Das Jahr 2008 wird wohl vor allem als Jahr der Comebacks in Erinnerung bleiben. Sting und Police gingen wieder auf Tour, Gustavo Cerati vertrug sich wieder mit Soda Stereo und stieg auf die altbekannte Bühne – und jetzt zeigten sich auch Vicentico und die Fabulosos Cadillacs wieder in trauter Einigkeit. War die Europatournee von Police nicht unbedingt nur von Erfolg gekrönt – teils gab es leere Ränge in den Locations wegen der horrenden Eintrittspreise – ist davon in Argentinien wenig zu spüren. Die Stadien werden da auch mal drei Tage hintereinander gefüllt, obwohl auch hier die Eintrittspreise vergleichsweise knackig sind. Aber, wenn jemandem Ehre gebührt, dann sind das diese beiden Ausnahmebands ganz ohne Zweifel.

Jetzt also auch die Fabulosos, möchte man sagen. Immerhin bestätigten sich damit die unendlichen Gerüchte um eine mögliche Reúnion und, entgegen der meisten Band-Wiedervereinigungen, haben sie auch ein neues Album im Gepäck. So richtig „neu“ darf man aber gar nicht sagen, denn es finden sich nur fünf wirklich neue Songs darauf; sechs weitere wurden neu eingespielt und sogar zwei Coverversionen („Should I stay or should I go von The Clash und „Wake up and make love with me“ von Ian Dury) geben die sieben Herren zum Besten. Und das alles in ihrem eigenwilligen Stil aus Latino-Rhythmen, Ska und Rock.

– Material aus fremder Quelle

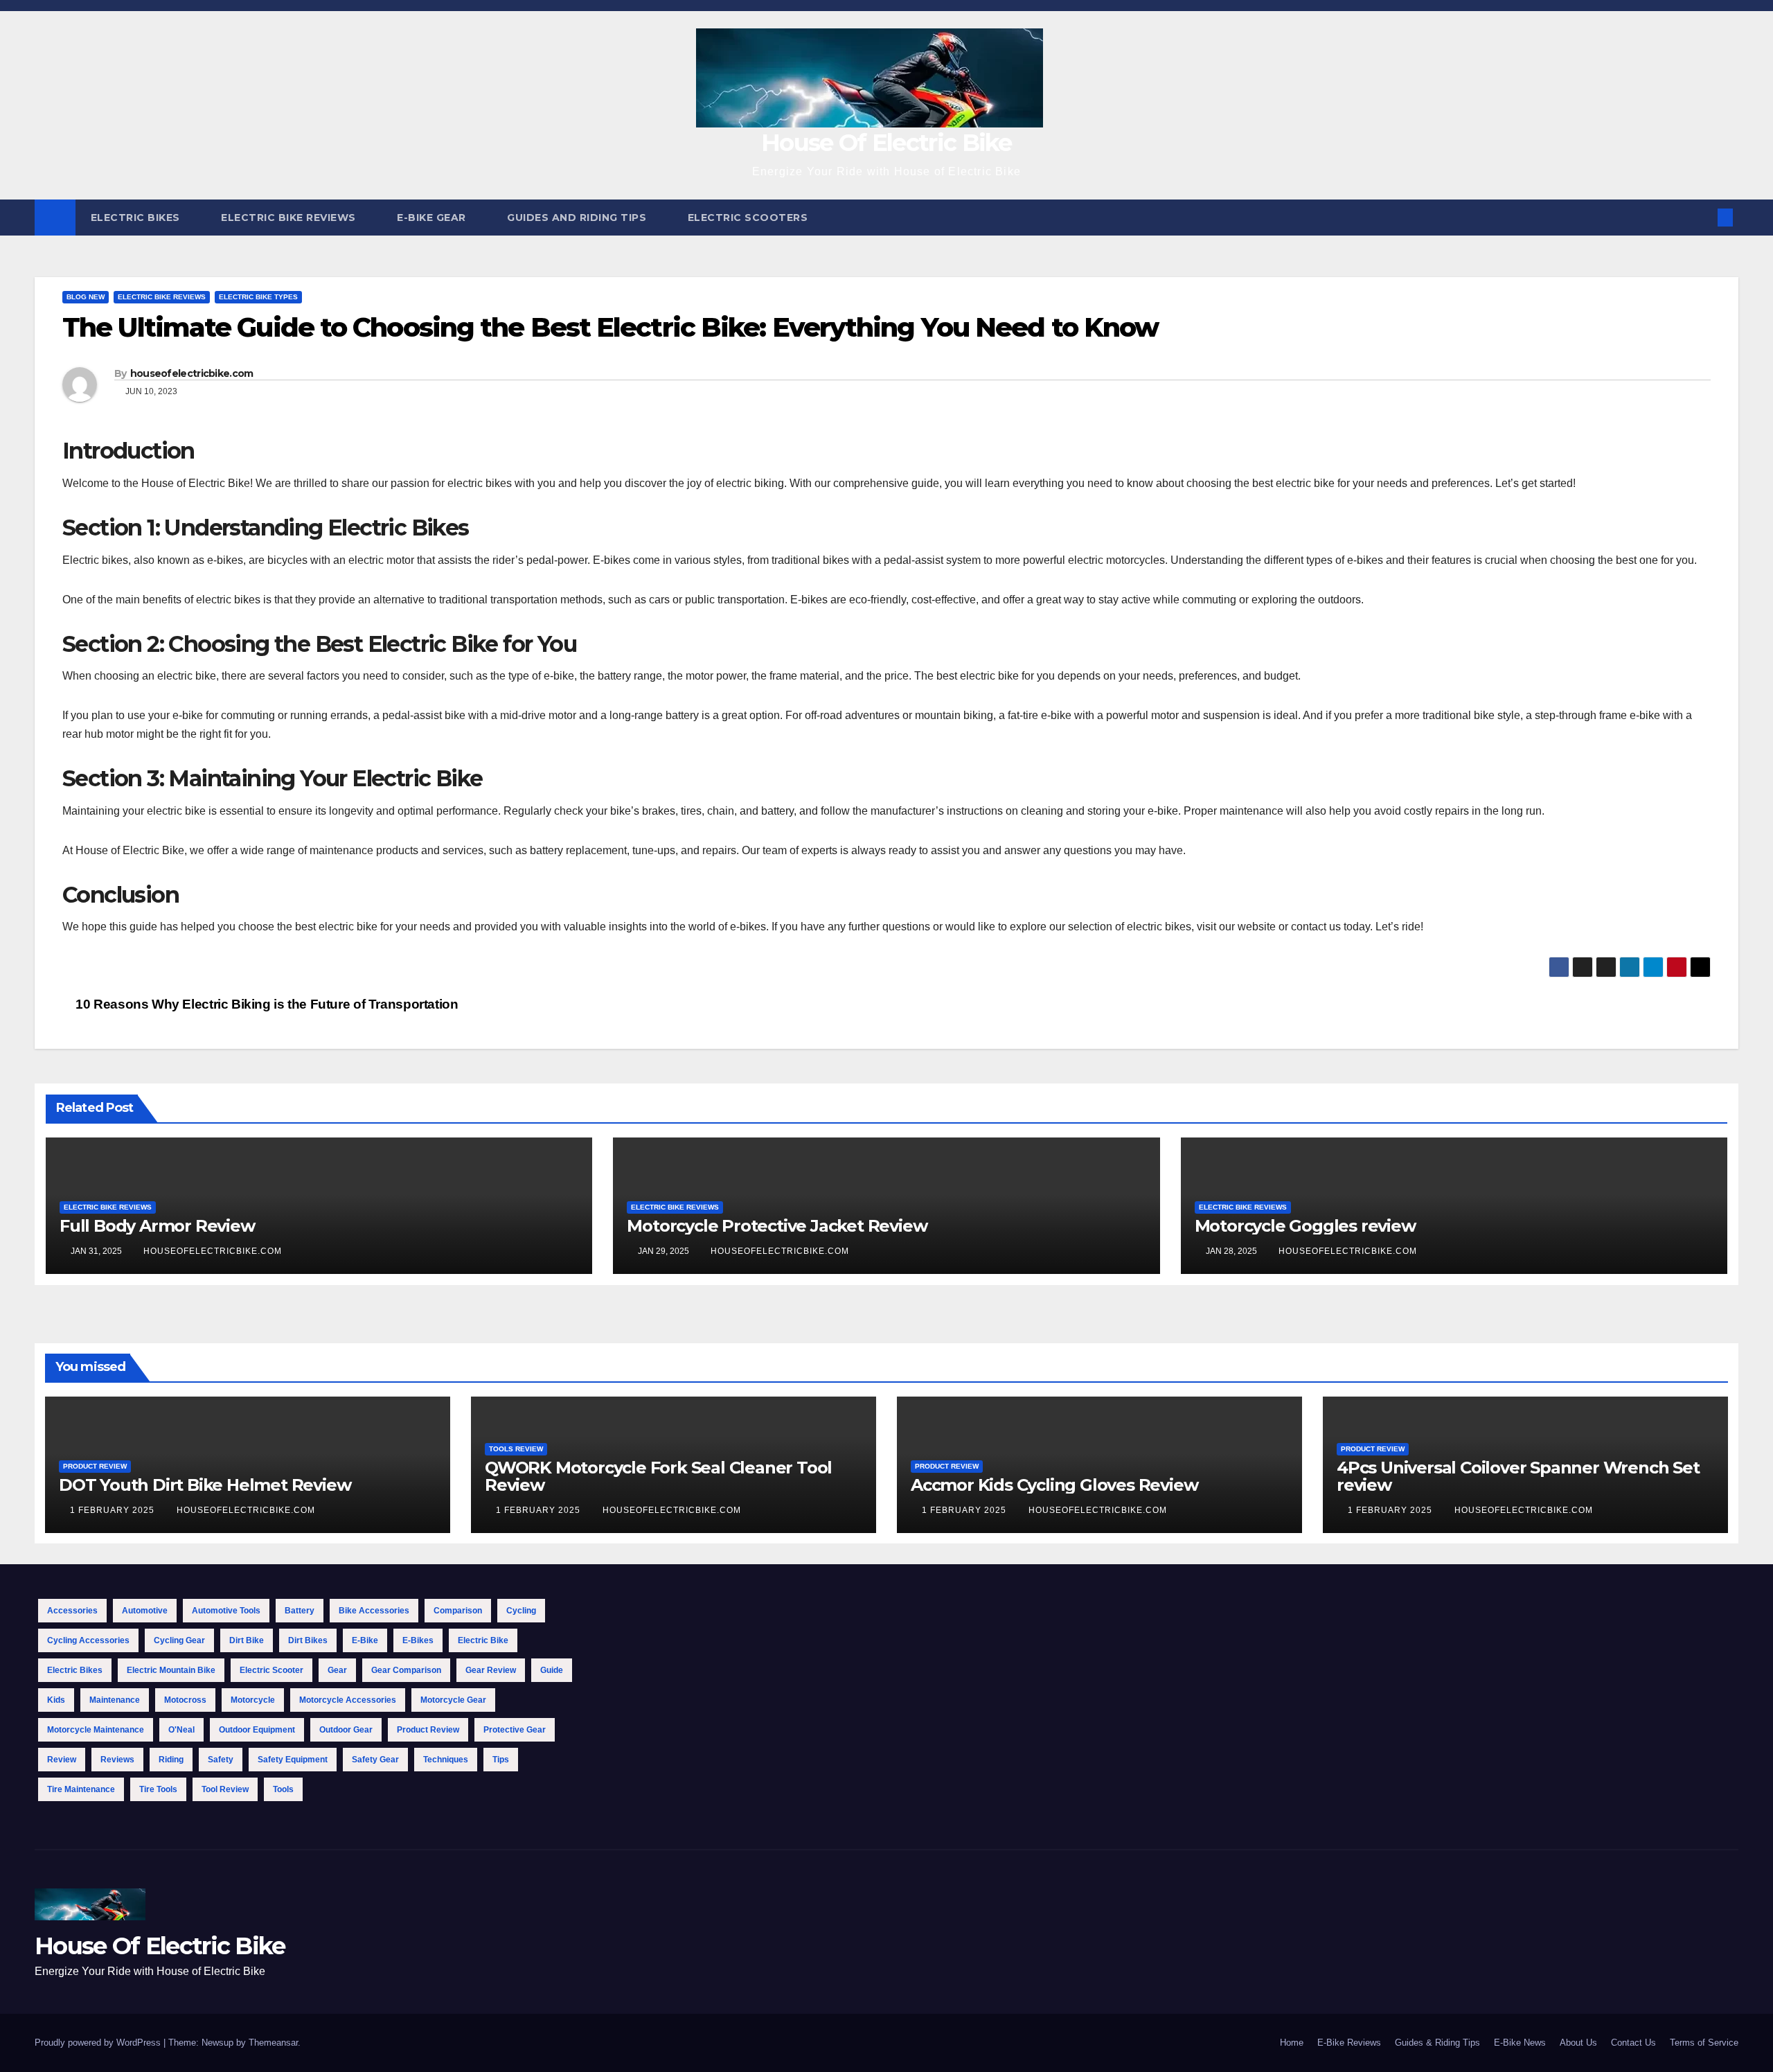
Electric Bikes (137, 217)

Bei „Nosotros Egoístas“ lässt der charismatische Bandkopf Vicentico seinem Bassisten (und nicht minder charismatischen) Flavio Cianciarulo den Vortritt. Ein Stück, das sehr emotionsgeladen daherkommt, weil es dem im März 2008 verstorbenen Percussionist Gerardo „Toto“ Rotblat gewidmet ist. Das anschließende „Hoy“ könnte auch auf jeder Solo-Platte von Vicentico zu hören sein, weil es seinen leicht verklärten romantischen Ansatz weiter führt und eher einen folkloristischen Touch hat. Die drei restlichen neuen Songs („La Luz del Ritmo“, „Flores“ und „El fin del amor“) allerdings beeindrucken weniger. Es sind die gewohnt rhythmischen Gute-Laune-Stücke, die man von den Fabulosos ohnehin erwartet. Sie sind zwar nicht direkt enttäuschend, ob der wenigen neuen Lieder aber hätte man etwas mehr erwarten können.

Interessanter sind da schon die alten, aber neu arrangierten Stücke wie „Basta de llamarme así“ (im 70er Jahre Ska-Stil eingespielt) und „El genio del Dub“, schon damals eines der größten Erfolge, das jetzt sogar ein paar Hip-Hop-Alusionen bekommen hat. Musikalisch bleibt die Band sich somit einerseits treu, andererseits probiert sie auch ein klein wenig Neues aus. Ein bisschen Reggae und der eben erwähnte Hip-Hop finden sich ebenso auf der Platte wie das Cumbia beeinflusste „Padre Nuestro“. So entstand mit „El luz del ritmo“ ein solider Nachfolger der letzten Studio-Platte „La marcha del golazo solitario“, die immerhin schon neun Jahre zurück liegt. Von einem Meilenstein des argentinischen Rock Nacional ist sie allerdings sehr weit entfernt.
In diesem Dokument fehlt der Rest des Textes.